Downloading https://files.grouplens.org/datasets/movielens/ml-latest-small.zip
Extracting ./ml-latest-small.zip


The `ratings.csv` data connects users (as given by `userId`) and movies (as given by `movieId`). We first want to create a mapping that maps entry IDs to a consecutive value in the range `{ 0, ..., num_rows - 1 }`. This is very helpful because it will make the adjency matrix as compact as possible. We then create an `edge_index` which is of shape `[2, num_ratings]` from `ratings.csv`. The first row represents the mapped `userId` and the second row represents the mapped `movieId`. A specific column represents a connection (i.e rating) between a user and a movie. The `edge_index` tensor is very important when propagating the messages along the graph network. 

In [5]:
def preprocessing(movie_path: str, rating_path: str): 
  '''
    Args:
         movie_path (str): A string representing the file path to the movies dataset.
         rating_path (str): A string representing the file path to the ratings dataset.
    
    Returns:
         edge_index (torch.Tensor): the indices of edges in the adjacency matrix for the ratings dataset.
         num_users (int): number of unique users in the ratings dataset.
         num_movies (int): number of unique movies in the ratings dataset.
  '''
  # load movies and ratings dataset
  movie_df = pd.read_csv(movie_path, index_col = 'movieId')
  rating_df = pd.read_csv(rating_path, index_col = 'userId') 

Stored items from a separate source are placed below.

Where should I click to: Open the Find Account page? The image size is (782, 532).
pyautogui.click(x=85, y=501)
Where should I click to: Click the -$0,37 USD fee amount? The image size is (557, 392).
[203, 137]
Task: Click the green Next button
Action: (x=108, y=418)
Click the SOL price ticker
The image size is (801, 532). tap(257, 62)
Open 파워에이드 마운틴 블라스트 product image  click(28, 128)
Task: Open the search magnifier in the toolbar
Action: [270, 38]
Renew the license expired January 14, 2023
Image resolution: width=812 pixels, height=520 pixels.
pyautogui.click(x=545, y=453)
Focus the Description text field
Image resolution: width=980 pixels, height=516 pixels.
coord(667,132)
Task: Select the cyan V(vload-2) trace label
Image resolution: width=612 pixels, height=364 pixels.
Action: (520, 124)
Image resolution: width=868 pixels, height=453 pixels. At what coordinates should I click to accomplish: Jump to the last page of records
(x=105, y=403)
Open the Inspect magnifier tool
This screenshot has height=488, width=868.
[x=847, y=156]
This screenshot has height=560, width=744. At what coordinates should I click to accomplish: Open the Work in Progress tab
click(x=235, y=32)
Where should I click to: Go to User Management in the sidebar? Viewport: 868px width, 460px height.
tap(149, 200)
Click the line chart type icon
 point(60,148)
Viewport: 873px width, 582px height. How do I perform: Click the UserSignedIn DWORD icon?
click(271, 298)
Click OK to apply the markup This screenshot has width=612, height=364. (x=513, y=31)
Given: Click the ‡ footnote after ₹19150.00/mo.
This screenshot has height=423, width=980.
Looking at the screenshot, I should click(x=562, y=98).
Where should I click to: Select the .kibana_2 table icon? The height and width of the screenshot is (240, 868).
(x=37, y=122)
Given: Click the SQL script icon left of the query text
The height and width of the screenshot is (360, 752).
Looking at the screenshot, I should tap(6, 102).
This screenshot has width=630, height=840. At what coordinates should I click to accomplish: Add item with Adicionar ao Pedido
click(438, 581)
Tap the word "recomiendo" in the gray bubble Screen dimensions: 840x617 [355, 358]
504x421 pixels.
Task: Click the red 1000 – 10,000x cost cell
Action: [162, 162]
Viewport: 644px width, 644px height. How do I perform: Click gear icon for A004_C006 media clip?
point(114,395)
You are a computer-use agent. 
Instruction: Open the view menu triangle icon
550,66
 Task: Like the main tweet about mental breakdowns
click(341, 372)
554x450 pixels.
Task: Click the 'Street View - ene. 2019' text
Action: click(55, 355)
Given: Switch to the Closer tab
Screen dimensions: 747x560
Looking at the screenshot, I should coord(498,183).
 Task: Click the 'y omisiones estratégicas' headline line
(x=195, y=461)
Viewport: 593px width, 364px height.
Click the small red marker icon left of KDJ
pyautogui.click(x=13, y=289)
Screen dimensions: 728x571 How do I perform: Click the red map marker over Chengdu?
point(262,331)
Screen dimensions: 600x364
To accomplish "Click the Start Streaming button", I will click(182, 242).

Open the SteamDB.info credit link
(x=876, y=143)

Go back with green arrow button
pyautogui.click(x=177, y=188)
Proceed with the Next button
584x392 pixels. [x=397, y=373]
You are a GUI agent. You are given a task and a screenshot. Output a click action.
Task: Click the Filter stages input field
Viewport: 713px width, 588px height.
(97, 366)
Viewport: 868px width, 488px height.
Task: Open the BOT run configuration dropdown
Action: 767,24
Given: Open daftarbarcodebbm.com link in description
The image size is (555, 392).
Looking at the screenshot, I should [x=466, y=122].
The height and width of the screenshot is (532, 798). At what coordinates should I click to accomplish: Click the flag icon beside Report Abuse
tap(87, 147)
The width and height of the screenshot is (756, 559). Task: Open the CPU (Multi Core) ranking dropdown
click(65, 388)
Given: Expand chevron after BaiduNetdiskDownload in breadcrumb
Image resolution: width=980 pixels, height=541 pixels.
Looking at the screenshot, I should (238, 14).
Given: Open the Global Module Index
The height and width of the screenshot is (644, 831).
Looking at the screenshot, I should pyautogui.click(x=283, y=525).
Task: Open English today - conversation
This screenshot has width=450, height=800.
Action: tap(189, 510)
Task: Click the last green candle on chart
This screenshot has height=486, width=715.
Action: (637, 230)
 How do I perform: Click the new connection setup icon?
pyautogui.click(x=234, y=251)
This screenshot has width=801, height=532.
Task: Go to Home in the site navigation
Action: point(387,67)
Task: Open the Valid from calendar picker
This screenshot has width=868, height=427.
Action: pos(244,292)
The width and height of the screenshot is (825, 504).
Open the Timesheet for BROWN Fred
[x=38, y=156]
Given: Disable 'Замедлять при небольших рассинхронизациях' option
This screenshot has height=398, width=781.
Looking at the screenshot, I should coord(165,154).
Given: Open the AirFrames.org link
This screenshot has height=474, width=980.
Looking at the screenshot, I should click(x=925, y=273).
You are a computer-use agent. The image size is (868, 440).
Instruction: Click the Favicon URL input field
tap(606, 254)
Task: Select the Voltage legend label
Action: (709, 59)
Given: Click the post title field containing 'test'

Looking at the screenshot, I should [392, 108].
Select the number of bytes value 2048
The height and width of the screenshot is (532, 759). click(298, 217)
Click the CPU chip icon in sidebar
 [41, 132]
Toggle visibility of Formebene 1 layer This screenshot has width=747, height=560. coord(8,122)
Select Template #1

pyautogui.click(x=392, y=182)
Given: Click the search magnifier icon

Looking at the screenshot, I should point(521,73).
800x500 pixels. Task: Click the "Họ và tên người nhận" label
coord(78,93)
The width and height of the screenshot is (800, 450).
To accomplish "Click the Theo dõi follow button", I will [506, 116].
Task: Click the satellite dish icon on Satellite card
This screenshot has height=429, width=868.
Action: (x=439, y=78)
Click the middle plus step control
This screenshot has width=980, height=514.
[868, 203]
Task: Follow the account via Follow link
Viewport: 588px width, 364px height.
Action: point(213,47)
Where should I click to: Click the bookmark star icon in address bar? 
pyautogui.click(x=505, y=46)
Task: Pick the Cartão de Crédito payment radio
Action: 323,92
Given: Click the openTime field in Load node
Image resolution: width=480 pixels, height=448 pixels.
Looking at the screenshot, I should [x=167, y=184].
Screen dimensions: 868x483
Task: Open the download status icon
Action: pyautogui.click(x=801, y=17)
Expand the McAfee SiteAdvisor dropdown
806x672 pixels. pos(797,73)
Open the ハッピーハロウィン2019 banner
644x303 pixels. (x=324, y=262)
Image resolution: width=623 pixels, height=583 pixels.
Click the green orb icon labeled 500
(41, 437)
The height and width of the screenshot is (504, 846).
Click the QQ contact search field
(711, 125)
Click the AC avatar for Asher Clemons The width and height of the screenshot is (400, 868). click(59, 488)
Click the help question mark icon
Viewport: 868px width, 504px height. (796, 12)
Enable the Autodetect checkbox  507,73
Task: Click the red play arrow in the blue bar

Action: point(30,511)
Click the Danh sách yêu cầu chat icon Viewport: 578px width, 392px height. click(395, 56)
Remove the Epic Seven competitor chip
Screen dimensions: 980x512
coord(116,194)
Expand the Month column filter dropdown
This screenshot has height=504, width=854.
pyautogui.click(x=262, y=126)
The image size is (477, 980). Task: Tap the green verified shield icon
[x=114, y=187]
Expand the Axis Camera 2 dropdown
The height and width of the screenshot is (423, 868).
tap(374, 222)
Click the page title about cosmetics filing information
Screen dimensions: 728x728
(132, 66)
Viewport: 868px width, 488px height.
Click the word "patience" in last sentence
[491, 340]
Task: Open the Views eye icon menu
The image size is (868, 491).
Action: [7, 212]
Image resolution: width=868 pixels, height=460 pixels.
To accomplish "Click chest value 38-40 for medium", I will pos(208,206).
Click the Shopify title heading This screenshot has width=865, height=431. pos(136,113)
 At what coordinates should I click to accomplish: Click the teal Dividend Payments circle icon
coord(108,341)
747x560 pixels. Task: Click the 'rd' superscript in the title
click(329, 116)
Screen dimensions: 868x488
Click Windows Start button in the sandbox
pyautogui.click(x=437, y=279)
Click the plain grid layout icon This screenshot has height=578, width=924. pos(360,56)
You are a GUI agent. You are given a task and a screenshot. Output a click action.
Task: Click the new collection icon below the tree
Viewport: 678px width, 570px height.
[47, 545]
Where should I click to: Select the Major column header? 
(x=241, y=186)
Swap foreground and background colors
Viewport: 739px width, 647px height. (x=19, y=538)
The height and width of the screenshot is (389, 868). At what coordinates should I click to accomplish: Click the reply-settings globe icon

  # create mapping to continous range
  movie_mapping = {idx: i for i, idx in enumerate(movie_df.index.unique())}
  user_mapping = {idx: i for i, idx in enumerate(rating_df.index.unique())}
  num_users, num_movies = len(rating_df.index.unique()), len(movie_df.index.unique())

  rating_df = pd.read_csv(rating_path)
  edge_index = None
  users = [user_mapping[idx] for idx in rating_df['userId']]
  movies = [movie_mapping[idx] for idx in rating_df['movieId']]

  # filter for edges with a high rating
  ratings = rating_df['rating'].values
  recommend_bool = torch.from_numpy(ratings).view(-1, 1).to(torch.long) >= 4

  edge_index = [[],[]]
  for i in range(recommend_bool.shape[0]):
    if recommend_bool[i]:
      edge_index[0].append(users[i])
      edge_index[1].append(movies[i])
    
  edge_index = torch.tensor(edge_index)
  return edge_index, num_users, num_movies

In [6]:
edge_index, num_users, num_movies = preprocessing(movie_path, rating_path)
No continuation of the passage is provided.